** Records from a dataset **

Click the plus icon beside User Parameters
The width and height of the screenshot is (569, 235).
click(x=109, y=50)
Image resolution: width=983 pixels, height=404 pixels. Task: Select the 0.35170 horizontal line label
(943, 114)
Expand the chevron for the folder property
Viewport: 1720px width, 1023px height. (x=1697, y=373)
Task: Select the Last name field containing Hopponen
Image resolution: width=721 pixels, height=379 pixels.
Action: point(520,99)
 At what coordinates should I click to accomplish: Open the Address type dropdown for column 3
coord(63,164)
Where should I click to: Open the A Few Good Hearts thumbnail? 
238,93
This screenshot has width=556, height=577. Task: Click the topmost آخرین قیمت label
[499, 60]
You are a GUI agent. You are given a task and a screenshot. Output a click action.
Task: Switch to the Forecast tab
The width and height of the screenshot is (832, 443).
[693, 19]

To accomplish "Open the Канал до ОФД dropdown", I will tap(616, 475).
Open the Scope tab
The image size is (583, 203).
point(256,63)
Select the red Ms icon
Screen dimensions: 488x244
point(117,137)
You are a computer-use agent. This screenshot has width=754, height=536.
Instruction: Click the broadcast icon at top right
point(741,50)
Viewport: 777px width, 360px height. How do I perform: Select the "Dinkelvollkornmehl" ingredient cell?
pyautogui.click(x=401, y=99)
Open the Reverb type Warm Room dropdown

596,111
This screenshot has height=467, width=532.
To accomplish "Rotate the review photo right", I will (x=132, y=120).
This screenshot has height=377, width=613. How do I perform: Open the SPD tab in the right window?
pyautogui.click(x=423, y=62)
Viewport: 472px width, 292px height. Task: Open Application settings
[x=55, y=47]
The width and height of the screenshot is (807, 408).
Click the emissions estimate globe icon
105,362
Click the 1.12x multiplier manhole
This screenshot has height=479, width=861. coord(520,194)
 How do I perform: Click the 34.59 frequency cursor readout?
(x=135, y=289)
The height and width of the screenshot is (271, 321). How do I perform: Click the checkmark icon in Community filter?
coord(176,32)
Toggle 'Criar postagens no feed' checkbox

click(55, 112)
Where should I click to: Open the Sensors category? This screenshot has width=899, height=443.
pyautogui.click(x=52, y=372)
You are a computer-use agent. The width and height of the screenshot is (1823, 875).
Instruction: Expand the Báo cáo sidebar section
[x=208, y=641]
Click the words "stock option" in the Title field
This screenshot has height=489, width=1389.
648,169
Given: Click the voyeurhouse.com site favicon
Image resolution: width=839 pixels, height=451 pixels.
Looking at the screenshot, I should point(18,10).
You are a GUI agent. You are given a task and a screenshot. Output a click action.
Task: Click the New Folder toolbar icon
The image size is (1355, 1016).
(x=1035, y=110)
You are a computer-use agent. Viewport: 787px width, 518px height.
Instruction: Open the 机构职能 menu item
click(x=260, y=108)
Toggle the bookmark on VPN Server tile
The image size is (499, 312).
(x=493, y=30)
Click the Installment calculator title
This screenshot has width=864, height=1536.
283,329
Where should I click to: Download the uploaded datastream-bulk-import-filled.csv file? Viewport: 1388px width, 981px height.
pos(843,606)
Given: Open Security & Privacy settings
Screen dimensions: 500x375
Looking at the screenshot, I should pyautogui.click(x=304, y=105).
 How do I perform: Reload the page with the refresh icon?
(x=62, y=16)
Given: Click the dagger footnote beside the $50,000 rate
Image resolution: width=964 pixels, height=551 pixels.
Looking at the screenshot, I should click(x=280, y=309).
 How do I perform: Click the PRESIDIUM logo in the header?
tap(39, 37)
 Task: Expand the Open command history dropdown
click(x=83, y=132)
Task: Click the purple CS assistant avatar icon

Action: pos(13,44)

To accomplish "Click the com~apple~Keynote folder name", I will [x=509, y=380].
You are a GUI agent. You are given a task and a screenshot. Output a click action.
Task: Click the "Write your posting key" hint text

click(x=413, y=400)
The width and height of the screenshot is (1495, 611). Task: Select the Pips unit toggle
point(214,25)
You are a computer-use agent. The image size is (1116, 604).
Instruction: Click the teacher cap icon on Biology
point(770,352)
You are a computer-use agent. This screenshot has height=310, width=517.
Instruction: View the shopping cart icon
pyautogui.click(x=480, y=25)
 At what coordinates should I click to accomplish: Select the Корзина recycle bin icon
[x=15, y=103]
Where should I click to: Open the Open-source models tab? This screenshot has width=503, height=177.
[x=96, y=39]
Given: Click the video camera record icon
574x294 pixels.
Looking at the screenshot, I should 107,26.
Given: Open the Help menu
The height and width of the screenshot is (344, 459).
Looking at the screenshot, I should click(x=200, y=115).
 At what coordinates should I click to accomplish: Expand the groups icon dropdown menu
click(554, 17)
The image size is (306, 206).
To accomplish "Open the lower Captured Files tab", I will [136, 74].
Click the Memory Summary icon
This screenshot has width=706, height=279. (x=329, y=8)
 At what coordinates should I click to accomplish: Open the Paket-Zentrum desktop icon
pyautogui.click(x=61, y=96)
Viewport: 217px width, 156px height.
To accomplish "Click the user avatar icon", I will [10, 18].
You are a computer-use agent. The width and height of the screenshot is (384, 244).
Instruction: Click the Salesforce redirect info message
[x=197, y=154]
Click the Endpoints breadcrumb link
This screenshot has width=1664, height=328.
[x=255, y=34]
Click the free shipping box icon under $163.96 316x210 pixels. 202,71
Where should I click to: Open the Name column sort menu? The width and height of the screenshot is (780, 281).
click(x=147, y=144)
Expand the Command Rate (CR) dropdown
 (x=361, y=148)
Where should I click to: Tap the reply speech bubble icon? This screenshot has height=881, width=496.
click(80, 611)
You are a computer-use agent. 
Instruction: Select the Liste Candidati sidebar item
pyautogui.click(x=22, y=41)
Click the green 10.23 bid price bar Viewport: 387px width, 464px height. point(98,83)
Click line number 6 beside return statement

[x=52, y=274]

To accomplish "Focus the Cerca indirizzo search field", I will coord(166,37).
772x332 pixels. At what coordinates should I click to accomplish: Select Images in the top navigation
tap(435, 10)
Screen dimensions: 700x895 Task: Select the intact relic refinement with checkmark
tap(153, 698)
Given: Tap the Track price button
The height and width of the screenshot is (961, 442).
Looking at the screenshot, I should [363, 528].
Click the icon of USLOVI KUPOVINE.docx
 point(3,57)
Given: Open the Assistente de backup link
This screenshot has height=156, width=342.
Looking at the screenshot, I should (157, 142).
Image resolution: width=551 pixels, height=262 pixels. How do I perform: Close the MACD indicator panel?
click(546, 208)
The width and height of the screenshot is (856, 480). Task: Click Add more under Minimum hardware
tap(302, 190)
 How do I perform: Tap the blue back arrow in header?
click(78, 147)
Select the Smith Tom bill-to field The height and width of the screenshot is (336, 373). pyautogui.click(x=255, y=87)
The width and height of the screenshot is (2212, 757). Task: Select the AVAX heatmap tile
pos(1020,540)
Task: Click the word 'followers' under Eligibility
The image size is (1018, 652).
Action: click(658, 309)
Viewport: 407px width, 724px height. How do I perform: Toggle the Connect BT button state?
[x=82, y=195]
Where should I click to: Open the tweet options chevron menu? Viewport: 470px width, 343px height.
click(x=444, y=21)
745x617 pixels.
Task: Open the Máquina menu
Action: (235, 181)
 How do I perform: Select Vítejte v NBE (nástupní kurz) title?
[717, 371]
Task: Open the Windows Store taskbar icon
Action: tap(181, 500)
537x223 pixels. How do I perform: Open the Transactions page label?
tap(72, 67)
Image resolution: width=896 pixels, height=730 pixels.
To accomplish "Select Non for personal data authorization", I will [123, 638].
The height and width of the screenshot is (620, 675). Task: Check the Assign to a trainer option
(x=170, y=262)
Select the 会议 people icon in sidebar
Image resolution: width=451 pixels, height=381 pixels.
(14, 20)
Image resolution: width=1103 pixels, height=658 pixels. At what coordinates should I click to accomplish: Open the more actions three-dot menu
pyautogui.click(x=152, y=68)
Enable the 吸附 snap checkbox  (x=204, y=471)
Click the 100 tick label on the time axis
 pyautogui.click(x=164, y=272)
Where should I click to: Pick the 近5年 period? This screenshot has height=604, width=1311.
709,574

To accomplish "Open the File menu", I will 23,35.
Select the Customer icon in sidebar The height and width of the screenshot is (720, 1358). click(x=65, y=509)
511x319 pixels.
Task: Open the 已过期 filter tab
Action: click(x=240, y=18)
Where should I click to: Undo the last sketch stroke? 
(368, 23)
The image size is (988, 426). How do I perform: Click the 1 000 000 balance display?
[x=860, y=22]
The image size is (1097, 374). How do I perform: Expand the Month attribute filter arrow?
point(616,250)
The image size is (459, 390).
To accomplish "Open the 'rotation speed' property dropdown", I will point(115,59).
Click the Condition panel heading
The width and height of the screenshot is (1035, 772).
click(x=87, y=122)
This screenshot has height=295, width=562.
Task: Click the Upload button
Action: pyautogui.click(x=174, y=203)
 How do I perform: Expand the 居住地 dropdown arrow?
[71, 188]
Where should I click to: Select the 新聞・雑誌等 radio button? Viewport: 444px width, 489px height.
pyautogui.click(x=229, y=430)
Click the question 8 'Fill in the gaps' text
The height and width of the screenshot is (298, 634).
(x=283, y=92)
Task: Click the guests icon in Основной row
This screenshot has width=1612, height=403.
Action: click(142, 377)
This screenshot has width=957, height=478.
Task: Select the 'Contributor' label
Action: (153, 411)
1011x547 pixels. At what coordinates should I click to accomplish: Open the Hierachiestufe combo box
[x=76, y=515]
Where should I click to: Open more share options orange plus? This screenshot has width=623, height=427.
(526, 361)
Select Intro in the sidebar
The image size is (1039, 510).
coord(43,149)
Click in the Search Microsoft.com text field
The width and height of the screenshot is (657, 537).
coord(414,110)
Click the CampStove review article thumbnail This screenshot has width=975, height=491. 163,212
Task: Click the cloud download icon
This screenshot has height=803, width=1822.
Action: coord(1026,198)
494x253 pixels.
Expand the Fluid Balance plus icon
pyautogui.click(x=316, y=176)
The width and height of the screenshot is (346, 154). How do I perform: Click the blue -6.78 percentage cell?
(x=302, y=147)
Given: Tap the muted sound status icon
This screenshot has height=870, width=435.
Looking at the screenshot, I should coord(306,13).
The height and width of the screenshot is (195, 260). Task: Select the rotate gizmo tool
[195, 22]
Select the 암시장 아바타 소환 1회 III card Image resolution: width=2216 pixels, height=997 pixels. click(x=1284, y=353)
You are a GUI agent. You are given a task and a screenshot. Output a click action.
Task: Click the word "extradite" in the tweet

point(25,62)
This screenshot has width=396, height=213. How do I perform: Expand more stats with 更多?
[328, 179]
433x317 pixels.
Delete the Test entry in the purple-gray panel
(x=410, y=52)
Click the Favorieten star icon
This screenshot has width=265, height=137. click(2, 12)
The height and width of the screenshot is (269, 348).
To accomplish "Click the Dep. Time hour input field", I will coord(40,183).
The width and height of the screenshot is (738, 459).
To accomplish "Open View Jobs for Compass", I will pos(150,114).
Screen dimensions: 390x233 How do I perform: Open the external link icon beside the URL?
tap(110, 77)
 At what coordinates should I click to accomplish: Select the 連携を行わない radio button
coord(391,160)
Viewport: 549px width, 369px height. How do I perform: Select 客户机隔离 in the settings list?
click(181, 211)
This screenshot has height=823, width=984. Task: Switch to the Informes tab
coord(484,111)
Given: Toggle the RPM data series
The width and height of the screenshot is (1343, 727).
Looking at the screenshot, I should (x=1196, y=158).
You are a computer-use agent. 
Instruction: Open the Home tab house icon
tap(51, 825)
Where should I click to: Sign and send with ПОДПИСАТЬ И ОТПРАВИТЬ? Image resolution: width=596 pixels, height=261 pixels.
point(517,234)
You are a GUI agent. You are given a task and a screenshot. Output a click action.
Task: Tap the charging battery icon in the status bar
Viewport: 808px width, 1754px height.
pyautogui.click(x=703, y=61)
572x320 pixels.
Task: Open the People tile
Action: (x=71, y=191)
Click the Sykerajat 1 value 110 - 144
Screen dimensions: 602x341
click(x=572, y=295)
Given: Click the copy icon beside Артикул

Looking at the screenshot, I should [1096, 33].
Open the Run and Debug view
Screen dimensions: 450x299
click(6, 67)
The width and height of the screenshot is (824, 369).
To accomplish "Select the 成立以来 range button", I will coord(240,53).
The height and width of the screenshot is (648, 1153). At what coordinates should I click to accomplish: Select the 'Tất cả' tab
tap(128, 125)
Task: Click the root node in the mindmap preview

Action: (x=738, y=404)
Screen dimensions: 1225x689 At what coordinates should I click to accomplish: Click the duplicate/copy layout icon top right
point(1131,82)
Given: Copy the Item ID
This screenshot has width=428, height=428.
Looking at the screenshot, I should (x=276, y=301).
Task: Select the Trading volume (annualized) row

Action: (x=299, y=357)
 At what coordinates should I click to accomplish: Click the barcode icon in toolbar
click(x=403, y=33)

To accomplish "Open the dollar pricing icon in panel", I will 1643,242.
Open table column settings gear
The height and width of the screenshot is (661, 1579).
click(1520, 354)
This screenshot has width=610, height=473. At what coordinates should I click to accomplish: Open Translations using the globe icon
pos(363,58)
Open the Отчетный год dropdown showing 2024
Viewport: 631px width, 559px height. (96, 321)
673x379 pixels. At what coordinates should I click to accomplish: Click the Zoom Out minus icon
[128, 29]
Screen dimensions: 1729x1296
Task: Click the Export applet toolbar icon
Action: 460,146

** Work instruction **
Every line above from the line with "Task: Click the purple" to the line with "Given: Click the video camera record icon", inclusive, must be returned exactly; no other line belongs in the reply.

** Output of the task **
Task: Click the purple CS assistant avatar icon

Action: pos(13,44)

To accomplish "Click the com~apple~Keynote folder name", I will [x=509, y=380].
You are a GUI agent. You are given a task and a screenshot. Output a click action.
Task: Click the "Write your posting key" hint text

click(x=413, y=400)
The width and height of the screenshot is (1495, 611). Task: Select the Pips unit toggle
point(214,25)
You are a computer-use agent. The image size is (1116, 604).
Instruction: Click the teacher cap icon on Biology
point(770,352)
You are a computer-use agent. This screenshot has height=310, width=517.
Instruction: View the shopping cart icon
pyautogui.click(x=480, y=25)
 At what coordinates should I click to accomplish: Select the Корзина recycle bin icon
[x=15, y=103]
Where should I click to: Open the Open-source models tab? This screenshot has width=503, height=177.
[x=96, y=39]
Given: Click the video camera record icon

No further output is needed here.